* _TO BE DONE_
Can you copy out every line of the records below word for word, leaving the pictures out?

----- SUPPLIED DATA

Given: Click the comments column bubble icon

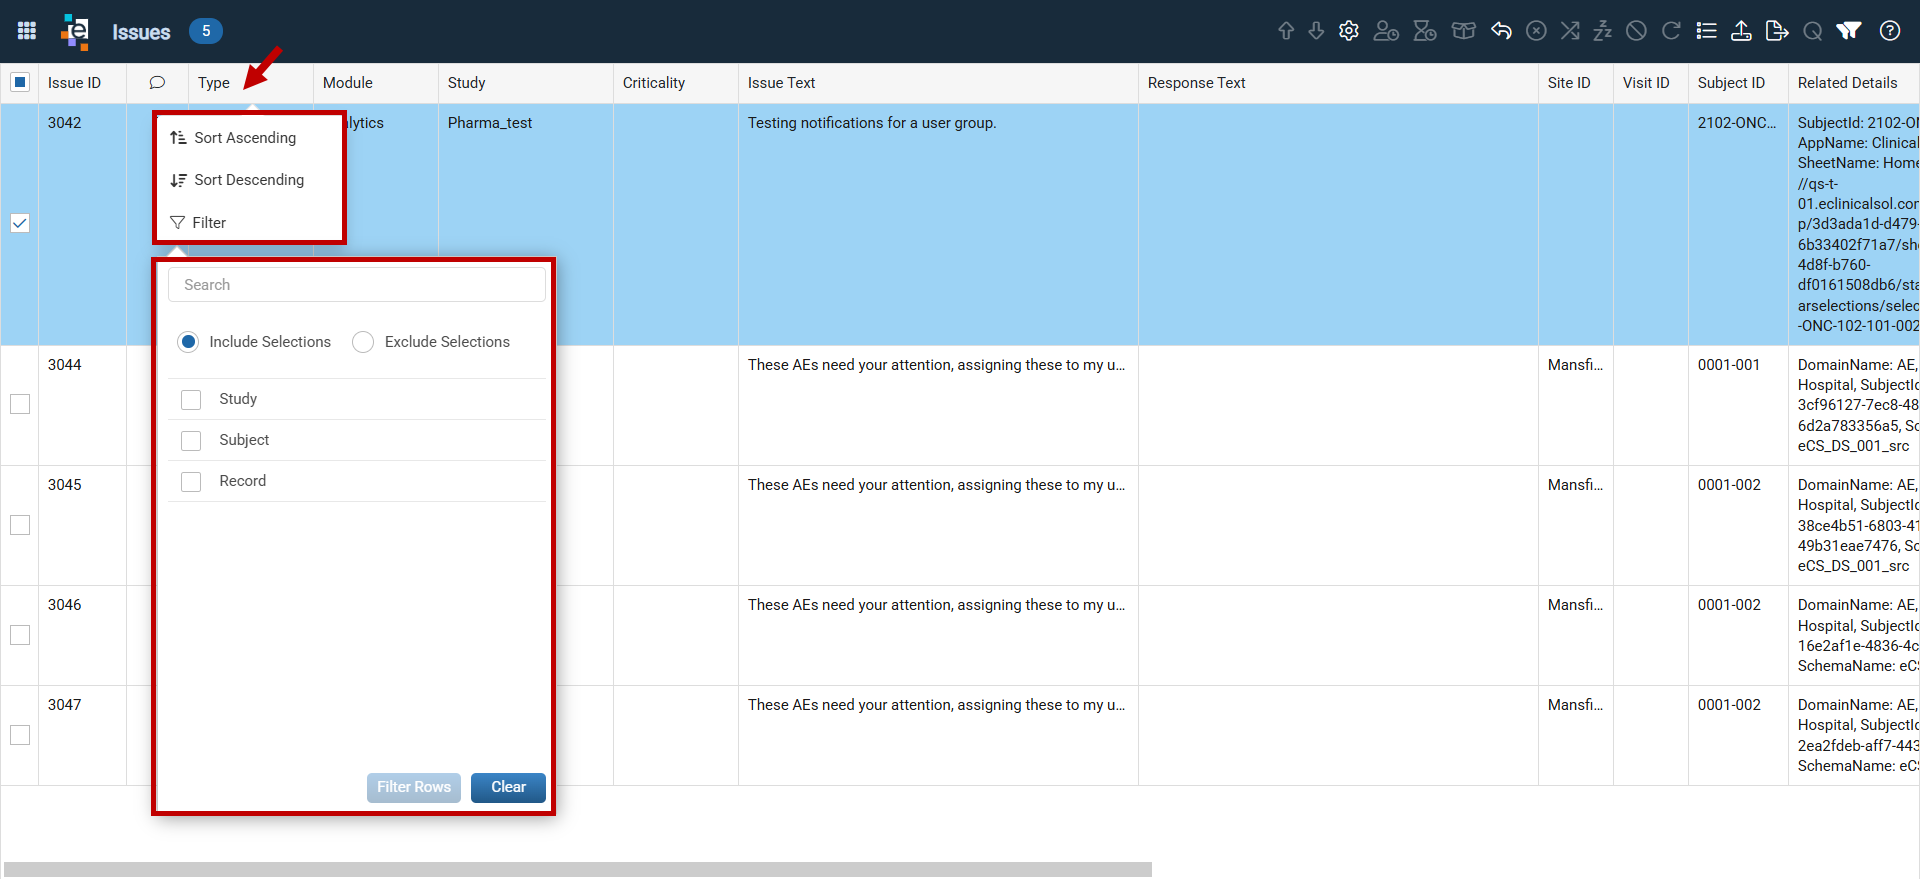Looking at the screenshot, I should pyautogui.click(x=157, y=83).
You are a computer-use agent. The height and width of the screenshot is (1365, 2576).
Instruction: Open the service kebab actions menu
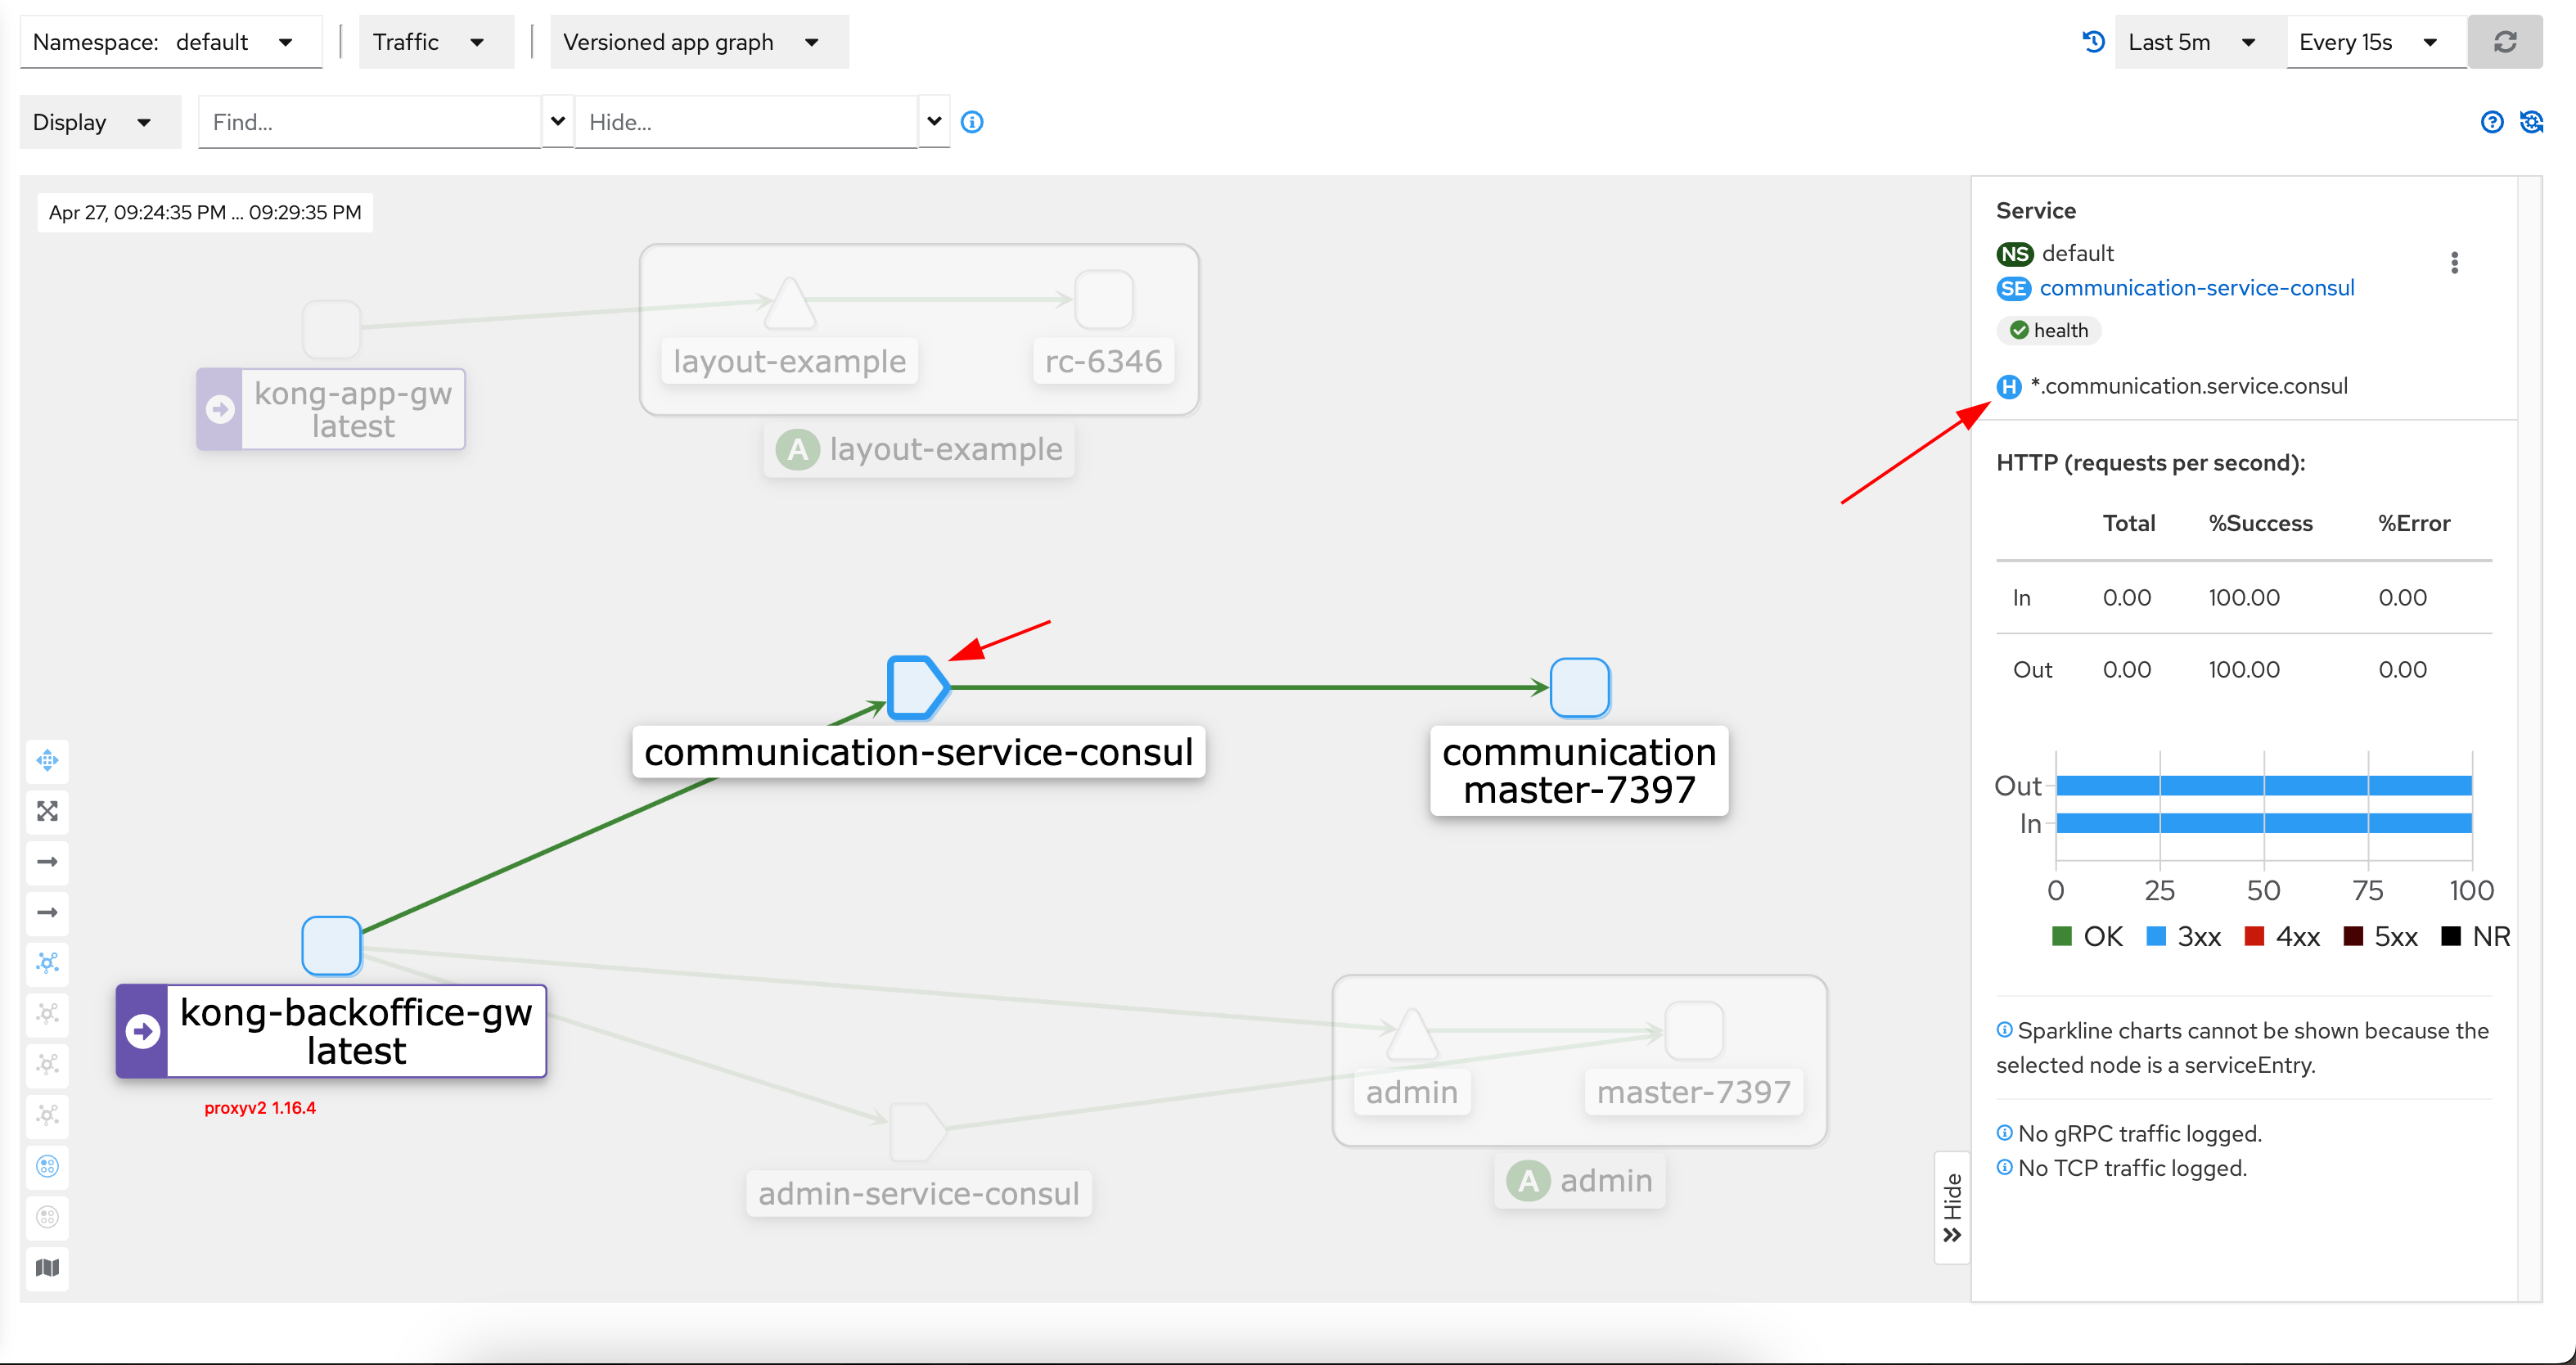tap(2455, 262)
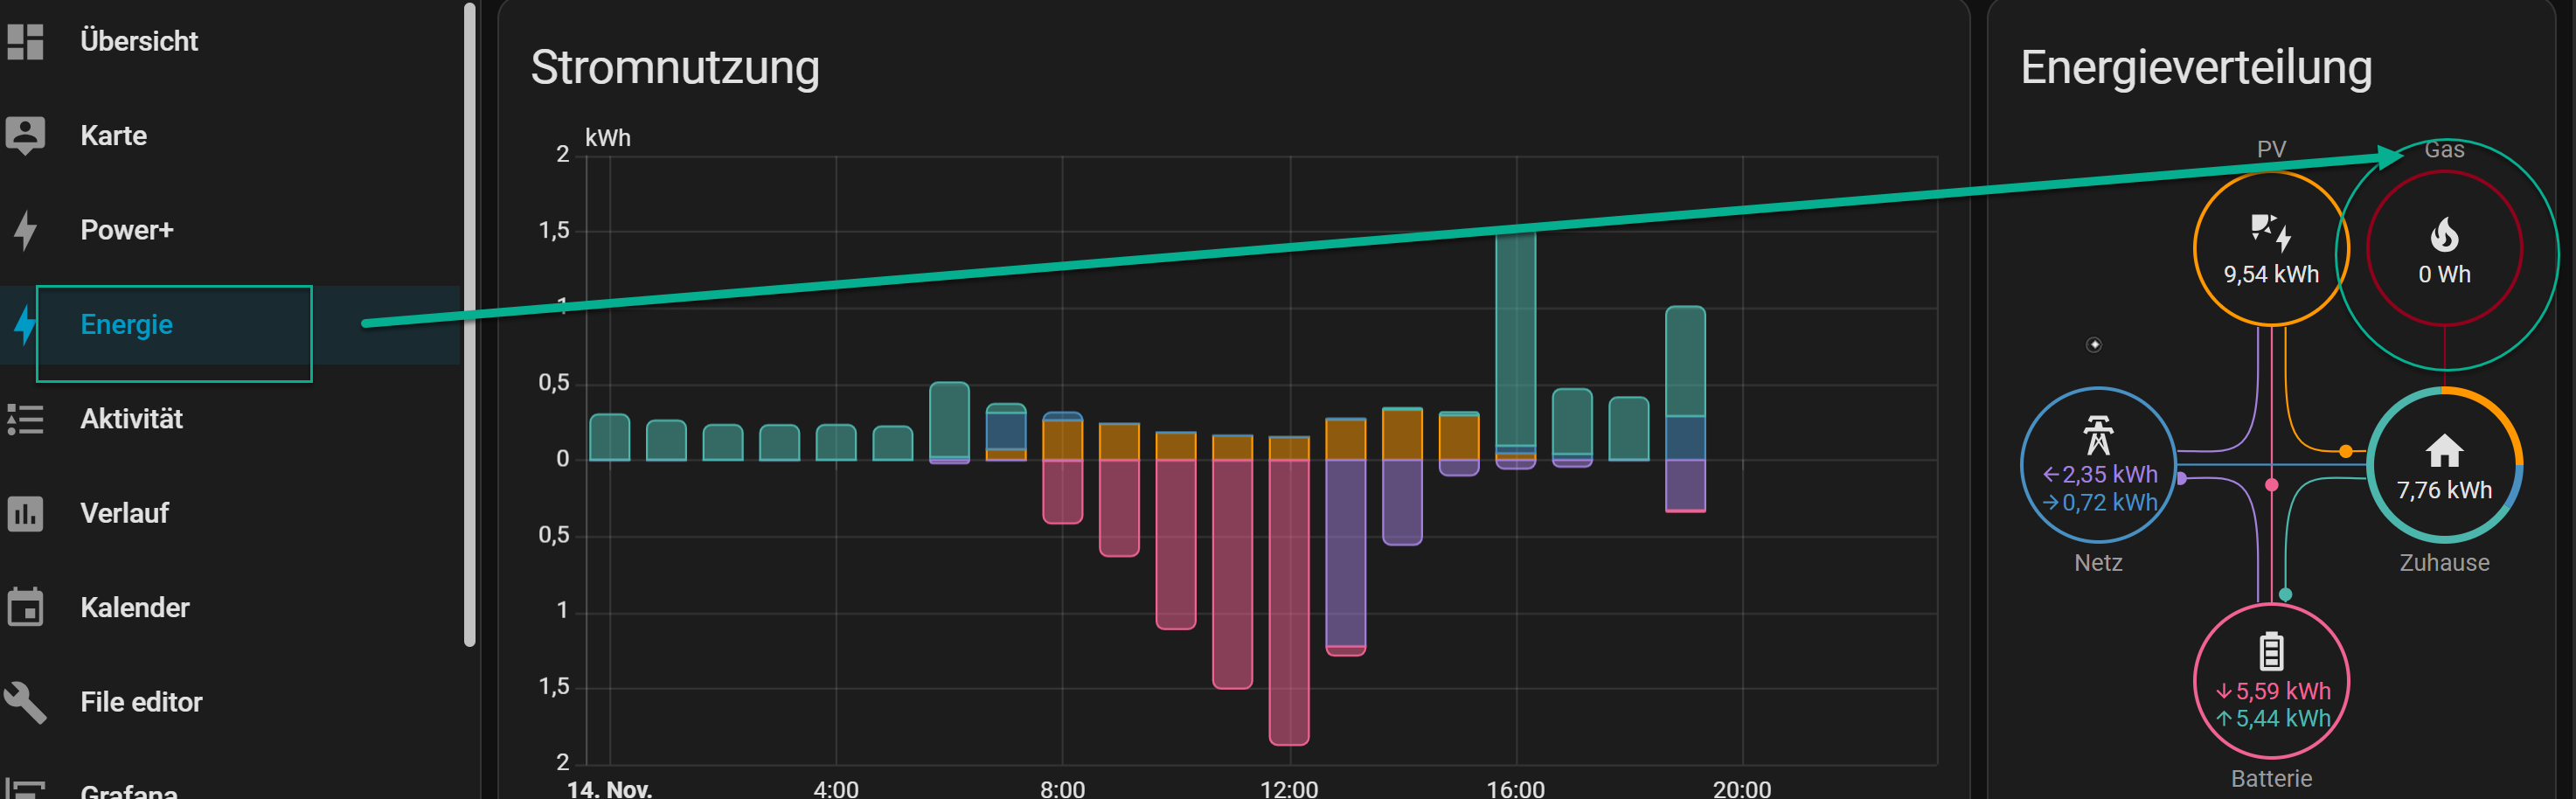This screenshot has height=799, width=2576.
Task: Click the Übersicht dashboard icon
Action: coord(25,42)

----------

* _ANSWER TO THE EXERCISE_
Given: Click the comments column bubble icon

Looking at the screenshot, I should pyautogui.click(x=157, y=83).
You are a computer-use agent. The height and width of the screenshot is (1365, 2576).
Instruction: Open the service kebab actions menu
tap(2455, 262)
This screenshot has height=799, width=2576.
Task: Click the Übersicht dashboard icon
Action: coord(25,42)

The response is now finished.